Hotel Online
News for the Hospitality Executive




Security Breach Affecting 4 Million Hotel Room Locks: NEW ATTACKS REPORTED;
Updated Version of the 'LOCKFIX White Paper' Now Available
 
 
Affected hotel records (location, phone numbers, name…) exposed to the criminal community
as a result of a new attack (November 5th) towards the lock manufacturer's servers;
A truly effective and fully audited solution to re-secure affected Onity locks is independently
provided by OpenWays with a freeware license (LOCKFIX)

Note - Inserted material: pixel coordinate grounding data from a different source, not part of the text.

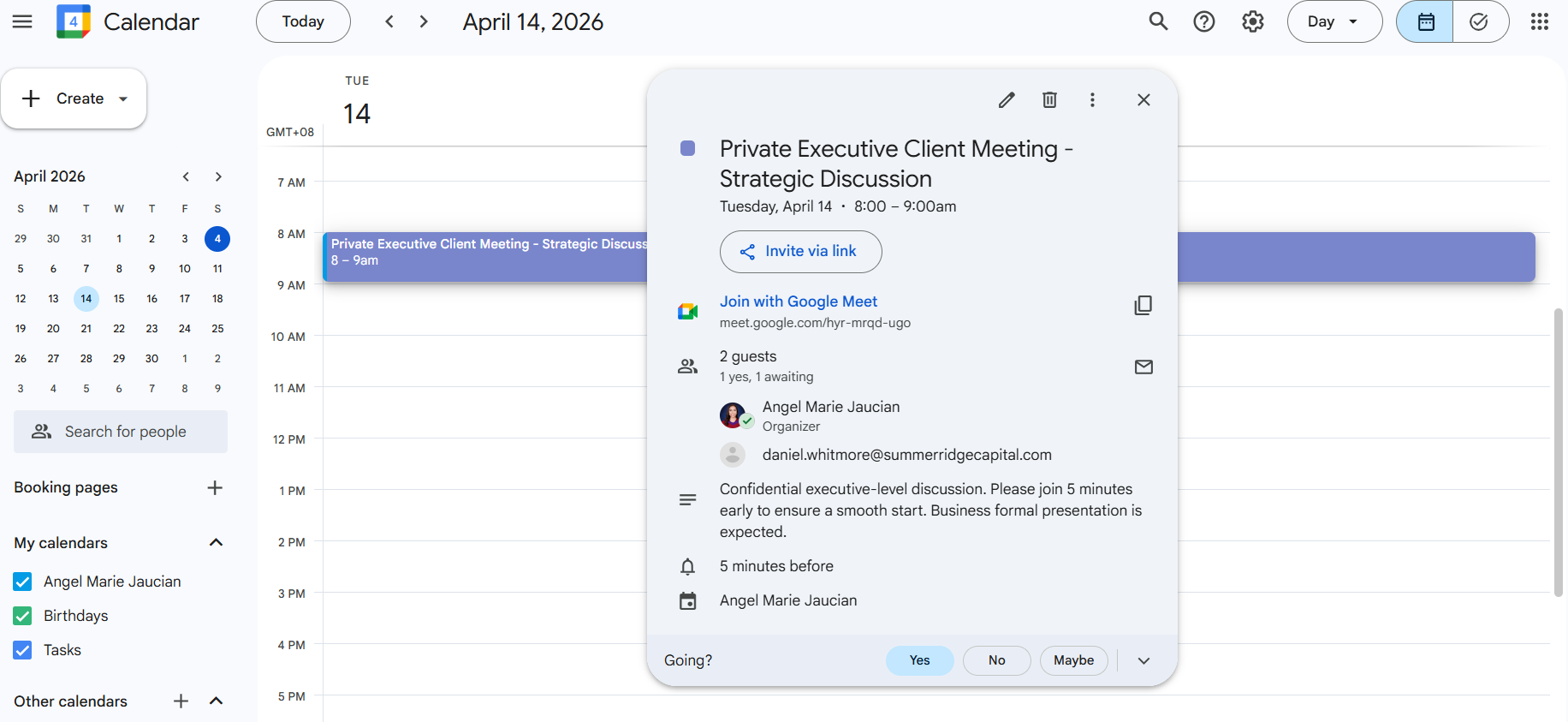Viewport: 1568px width, 722px height.
Task: Open the main menu hamburger
Action: point(22,21)
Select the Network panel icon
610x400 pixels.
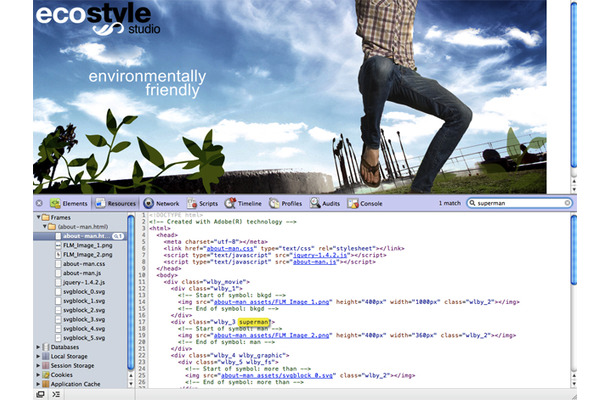[x=149, y=203]
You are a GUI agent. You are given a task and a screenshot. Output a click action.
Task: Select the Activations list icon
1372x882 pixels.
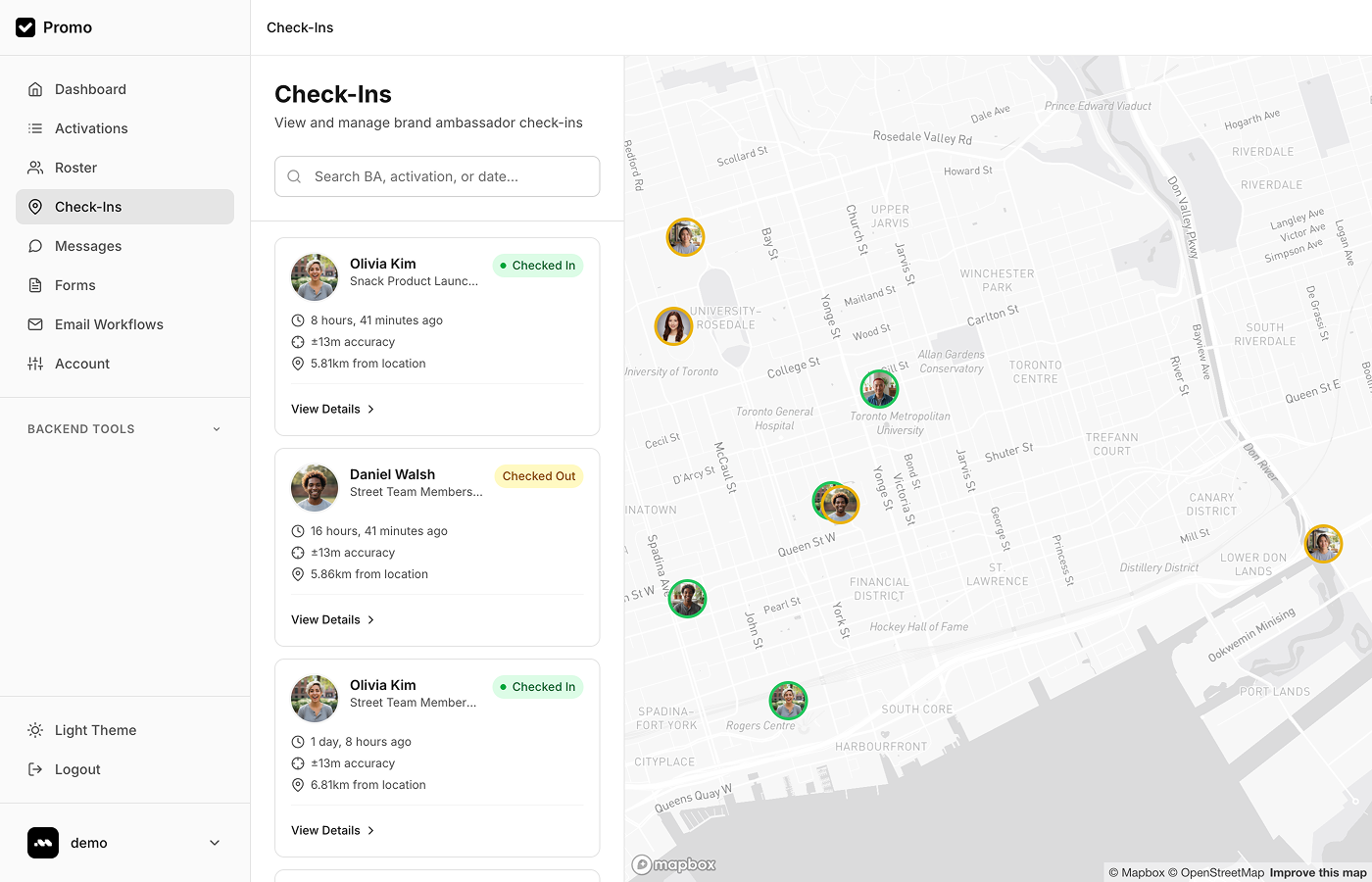tap(34, 128)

Chicago — November 20, 2012
— Aftermath from the recent security breach impacting more than four million electronic door locks installed worldwide continues to wreak havoc on the hotel industry. First disclosed by Forbes.com and presented at the BlackHat security conference in July, hacker Cody Brocious released the necessary technical information and code on his website (http://daeken.com/) to over-ride an Onity lock by using tools disguised inside both a dry erase marker pen and an iPhone Case. Soon afterward, a Crime Alert was issued by a respected hospitality risk management group that reported "actual guestroom burglaries and guest thefts by use of these devices." According to the report: "Multiple rooms have been hit at several hotels". The casualties don't stop there.

On November 5, Brocious published a link on Twitter that facilitated penetration within Onity servers. This made it possible for the criminal community to copy records needed to pinpoint the location of affected hotels that installed the compromised locks. Equally concerning, the infiltrated records provide details that hackers could leverage to perform new attacks via social engineering. Although the breached server-access was eventually closed -- it took an extremely long time to re-secure the servers -- criminals would have had plenty of time to copy records from these exposed hotels.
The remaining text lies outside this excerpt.